Vaccines play a critical role in the control of viral diseases. Vaccines against both PRV and PPV are extensively used all over the world. However, the use of such vaccines in clinical practice is limited by considerations of time, cost, safety and poor PPV replication in vitro. Therefore, research is now focused on developing a bivalent vaccine.
The parent PRV strain SA215 used in this trial is an approved vaccine strain which is strongly immunogenic and has been widely used to prevent and control pseudorabies diseases in China. This PRV vaccine strain has been attenuated by deletion of the genes encoding three important virulence factors (TK, gE, and gI) of the Fa strain. It has been approved as a new veterinary medicine and is the first animal virus-based genetically engineered vaccine in China.

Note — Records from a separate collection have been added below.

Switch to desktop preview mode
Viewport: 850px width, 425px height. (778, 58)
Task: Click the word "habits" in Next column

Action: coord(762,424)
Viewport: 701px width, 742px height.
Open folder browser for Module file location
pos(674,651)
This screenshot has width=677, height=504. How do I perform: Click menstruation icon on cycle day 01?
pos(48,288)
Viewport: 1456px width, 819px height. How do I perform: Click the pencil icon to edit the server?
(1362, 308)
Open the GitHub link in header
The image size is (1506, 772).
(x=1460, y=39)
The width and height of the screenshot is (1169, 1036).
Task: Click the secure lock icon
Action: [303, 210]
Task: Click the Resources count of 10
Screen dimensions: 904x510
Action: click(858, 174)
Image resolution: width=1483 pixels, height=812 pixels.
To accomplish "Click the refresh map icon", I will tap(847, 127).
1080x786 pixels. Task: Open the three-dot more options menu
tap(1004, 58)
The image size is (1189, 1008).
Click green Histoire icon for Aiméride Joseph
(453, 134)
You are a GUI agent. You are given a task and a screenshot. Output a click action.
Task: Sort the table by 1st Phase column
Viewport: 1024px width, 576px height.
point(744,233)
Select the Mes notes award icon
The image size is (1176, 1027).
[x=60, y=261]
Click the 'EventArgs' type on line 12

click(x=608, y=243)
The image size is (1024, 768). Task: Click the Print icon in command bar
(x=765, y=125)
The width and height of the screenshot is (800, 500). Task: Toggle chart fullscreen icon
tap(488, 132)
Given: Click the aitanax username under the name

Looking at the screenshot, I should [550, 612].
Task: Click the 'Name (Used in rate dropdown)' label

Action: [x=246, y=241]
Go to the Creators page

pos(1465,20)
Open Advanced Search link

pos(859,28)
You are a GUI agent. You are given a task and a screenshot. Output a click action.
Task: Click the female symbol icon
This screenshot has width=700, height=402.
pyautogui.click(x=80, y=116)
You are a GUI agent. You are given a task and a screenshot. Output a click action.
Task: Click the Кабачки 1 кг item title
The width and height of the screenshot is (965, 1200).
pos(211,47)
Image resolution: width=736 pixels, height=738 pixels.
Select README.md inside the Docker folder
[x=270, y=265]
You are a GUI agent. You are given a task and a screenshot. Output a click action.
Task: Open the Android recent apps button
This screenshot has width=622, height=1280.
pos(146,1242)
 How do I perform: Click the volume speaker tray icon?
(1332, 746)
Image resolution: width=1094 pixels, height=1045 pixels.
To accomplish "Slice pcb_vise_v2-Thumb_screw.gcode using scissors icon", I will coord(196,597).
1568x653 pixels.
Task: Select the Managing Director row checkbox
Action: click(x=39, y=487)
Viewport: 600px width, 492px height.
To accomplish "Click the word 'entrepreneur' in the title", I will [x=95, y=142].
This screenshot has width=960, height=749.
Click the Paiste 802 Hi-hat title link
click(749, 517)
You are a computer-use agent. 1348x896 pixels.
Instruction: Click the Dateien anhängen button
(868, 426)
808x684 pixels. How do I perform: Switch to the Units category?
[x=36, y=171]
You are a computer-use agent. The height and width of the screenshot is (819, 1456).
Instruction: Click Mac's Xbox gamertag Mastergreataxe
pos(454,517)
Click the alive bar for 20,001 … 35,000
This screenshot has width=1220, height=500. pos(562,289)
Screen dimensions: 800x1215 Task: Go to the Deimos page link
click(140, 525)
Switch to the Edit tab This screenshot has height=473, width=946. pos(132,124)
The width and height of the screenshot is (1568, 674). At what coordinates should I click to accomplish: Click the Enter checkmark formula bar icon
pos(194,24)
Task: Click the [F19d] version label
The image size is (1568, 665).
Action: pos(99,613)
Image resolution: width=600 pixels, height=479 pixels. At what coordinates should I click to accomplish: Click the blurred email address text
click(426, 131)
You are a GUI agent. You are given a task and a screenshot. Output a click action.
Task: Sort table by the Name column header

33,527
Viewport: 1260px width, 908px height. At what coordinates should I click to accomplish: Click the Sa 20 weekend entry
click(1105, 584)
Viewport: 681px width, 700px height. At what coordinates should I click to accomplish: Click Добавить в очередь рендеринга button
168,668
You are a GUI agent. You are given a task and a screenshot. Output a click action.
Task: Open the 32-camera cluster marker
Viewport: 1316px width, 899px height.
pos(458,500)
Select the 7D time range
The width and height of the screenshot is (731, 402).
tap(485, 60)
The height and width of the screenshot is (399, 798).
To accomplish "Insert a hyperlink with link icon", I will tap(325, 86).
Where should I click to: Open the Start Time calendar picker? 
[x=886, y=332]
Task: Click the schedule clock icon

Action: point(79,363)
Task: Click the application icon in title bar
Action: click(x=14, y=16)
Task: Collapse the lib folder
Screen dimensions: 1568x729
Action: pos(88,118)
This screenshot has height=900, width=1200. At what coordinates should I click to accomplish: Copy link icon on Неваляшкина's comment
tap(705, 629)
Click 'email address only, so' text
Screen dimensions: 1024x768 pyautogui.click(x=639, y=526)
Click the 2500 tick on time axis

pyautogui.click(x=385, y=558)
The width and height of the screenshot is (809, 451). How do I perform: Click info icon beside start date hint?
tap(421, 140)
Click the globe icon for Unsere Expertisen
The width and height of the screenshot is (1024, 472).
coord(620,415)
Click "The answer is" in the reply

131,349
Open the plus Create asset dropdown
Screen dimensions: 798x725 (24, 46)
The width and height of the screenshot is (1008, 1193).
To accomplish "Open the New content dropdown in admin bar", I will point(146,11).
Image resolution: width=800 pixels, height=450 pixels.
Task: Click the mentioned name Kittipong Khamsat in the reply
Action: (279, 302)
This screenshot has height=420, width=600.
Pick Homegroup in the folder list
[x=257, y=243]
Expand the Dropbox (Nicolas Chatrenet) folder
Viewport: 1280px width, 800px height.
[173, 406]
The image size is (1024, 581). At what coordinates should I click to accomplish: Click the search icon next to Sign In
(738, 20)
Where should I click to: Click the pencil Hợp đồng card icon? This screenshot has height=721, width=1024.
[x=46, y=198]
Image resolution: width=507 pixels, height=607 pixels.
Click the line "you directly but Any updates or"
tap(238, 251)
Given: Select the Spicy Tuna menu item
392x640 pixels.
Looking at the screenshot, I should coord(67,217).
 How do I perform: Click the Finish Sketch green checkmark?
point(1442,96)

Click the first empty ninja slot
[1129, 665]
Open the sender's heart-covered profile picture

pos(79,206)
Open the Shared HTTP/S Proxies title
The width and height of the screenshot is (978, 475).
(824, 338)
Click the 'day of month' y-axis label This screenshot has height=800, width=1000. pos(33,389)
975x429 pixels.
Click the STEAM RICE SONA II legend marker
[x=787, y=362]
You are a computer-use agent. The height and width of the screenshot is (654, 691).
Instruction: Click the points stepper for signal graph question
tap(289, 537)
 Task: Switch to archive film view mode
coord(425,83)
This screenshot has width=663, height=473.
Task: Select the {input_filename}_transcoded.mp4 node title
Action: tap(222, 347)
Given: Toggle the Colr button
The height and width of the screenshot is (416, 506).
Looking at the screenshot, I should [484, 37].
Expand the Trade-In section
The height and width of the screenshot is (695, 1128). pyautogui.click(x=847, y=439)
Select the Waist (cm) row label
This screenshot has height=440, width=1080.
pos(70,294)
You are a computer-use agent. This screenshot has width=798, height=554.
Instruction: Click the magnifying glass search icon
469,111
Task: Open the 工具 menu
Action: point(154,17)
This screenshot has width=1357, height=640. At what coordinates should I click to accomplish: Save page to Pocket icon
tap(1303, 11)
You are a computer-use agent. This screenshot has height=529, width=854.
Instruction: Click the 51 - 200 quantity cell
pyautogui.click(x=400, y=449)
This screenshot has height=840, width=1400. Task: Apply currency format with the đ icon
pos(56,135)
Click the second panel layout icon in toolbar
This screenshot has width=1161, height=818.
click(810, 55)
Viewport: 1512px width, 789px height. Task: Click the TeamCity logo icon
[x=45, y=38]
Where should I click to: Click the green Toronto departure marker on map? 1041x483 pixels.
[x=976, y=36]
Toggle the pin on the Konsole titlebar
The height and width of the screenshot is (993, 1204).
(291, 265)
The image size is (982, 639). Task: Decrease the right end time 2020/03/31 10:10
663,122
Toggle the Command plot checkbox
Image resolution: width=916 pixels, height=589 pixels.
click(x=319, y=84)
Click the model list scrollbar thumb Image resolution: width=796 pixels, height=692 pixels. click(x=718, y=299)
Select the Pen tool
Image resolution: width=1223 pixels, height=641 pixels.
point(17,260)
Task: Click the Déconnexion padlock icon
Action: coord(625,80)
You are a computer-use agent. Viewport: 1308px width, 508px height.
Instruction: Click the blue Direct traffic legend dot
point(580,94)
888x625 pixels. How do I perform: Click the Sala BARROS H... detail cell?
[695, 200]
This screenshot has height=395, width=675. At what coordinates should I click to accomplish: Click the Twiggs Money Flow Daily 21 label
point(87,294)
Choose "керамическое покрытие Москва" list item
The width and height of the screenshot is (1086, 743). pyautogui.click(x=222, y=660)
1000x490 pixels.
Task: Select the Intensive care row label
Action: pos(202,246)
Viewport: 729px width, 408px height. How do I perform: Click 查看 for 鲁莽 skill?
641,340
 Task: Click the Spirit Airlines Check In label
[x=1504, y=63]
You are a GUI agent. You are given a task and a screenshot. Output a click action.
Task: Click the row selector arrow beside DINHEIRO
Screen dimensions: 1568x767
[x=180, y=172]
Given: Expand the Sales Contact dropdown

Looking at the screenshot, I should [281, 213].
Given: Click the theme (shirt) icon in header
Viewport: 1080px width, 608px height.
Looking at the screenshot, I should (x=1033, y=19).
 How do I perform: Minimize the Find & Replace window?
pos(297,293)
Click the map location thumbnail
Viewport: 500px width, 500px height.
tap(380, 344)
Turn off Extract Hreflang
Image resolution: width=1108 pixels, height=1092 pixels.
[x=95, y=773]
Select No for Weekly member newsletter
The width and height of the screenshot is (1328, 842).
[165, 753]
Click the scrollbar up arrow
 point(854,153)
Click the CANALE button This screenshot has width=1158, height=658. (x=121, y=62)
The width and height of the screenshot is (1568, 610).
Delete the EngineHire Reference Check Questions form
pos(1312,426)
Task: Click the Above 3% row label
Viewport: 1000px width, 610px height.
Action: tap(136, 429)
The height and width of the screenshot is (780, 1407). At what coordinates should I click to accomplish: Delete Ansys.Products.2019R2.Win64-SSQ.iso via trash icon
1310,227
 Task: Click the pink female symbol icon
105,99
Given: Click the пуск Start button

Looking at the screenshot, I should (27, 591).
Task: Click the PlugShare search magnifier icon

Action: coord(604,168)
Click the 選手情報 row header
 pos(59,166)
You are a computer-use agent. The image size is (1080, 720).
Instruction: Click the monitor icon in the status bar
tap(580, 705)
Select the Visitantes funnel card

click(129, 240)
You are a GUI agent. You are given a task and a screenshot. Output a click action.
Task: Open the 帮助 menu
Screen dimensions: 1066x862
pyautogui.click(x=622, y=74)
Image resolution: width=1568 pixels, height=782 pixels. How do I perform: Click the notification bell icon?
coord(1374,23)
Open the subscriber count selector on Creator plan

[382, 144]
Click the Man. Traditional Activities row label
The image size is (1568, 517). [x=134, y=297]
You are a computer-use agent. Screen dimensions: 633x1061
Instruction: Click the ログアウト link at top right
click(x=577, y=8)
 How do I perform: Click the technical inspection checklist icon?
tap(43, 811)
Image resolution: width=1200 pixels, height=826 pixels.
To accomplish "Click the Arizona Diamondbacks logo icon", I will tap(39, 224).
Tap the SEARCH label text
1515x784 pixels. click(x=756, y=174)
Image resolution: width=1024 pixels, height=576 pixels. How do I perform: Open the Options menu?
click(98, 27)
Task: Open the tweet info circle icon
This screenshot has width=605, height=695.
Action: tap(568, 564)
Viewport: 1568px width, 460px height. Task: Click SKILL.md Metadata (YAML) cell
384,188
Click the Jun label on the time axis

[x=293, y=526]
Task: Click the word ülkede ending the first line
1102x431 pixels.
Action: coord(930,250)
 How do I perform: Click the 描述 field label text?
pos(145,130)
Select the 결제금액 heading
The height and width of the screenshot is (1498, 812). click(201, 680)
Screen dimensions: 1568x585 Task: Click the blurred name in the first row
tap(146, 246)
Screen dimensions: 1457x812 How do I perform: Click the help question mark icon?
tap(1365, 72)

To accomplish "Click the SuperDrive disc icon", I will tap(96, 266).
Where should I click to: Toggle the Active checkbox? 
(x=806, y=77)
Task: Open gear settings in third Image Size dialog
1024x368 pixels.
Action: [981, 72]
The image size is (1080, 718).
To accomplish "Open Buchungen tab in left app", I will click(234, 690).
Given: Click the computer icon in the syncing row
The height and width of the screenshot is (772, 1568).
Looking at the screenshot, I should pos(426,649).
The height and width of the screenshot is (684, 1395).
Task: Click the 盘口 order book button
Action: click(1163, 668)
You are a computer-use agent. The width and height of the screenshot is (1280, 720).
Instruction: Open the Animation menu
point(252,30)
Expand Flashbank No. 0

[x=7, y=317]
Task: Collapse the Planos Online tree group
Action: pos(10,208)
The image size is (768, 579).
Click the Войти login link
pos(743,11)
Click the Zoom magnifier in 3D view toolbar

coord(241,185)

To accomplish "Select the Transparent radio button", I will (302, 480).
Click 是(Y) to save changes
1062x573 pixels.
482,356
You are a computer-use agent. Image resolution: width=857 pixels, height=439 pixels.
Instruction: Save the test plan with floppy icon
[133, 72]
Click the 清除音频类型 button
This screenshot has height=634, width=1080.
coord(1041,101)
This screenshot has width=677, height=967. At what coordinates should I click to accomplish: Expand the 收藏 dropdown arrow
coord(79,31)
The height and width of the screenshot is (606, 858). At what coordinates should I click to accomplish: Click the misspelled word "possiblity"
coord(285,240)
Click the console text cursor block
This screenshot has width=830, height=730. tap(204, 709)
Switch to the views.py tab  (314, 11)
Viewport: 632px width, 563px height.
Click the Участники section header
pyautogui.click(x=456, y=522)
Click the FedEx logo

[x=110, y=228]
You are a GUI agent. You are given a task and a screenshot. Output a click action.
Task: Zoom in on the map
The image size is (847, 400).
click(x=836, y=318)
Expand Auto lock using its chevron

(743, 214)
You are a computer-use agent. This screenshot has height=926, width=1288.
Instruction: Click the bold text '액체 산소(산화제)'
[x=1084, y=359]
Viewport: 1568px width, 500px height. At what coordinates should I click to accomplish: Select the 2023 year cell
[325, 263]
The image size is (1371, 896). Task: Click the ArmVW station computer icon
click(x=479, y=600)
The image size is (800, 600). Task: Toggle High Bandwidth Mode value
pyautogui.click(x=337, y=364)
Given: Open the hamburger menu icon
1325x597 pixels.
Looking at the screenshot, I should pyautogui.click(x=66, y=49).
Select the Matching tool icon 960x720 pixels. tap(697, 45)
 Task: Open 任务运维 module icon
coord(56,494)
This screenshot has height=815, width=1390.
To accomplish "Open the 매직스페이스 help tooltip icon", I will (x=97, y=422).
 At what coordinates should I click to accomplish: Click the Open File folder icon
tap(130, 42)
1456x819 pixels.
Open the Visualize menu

Many systems have been successfully used for the expression of the PPV VP2 gene resulting in self-assembly of VLPs. Such systems include adenovirus, yeast, and particularly, the insect cell-baculovirus system [7, 21, 22] which has been used for mass production. Their expression products assembled into VLPs were similar in size and morphology to the original virions. The highly immunogenic VLPs have been shown to protect breeding sows against reproductive failure following virulent virus challenge , which is in accordance with the data obtained in this study. However, the potential for contamination of PPV VLPs with the vectors used in these approaches has raised serious safety concerns about the use of these recombinant vaccines [24, 25]. In this study, the pseudorabies virus system, which was extensively applied to express other heterologous antigens, was used to express the PPV VP2 gene successfully, without any of the described safety issues.
Recently, PPV VLPs have been shown to express foreign polypeptides in certain positions, resulting in the successful production of many highly immunogenic peptides, and the induction of strong antibody, helper-T-cell, and cytotoxic T-lymphocyte responses . Sedlik et al. prepared the hybrid virus-like particles by self-assembly of the modified porcine parvovirus VP2 capsid protein, carrying a CD8+ T cell epitope from the lymphocytic choriomeningitis virus nucleoprotein. Immunization of mice with these hybrid pseudoparticles, without any additional adjuvant, induced strong cytotoxic T lymphocyte (CTL) responses against both peptide-coated and virus-infected target cells . Pan et al. used PPV VLPs as a new generation of non-replicative vectors for delivery of a PCV2 epitope, which was expressed in adenovirus. The expressed product significantly enhanced both antibody-specific and cell-mediated immune response to PPV and PCV2 . It can be speculated that the PRV SA215/VP2 constructed in this study could be used for the insertion of foreign polypeptides in specific positions of the VP2 gene to enhance immunogenicity of PRV and PPV, and furthermore, may be developed as a multivalent vaccine.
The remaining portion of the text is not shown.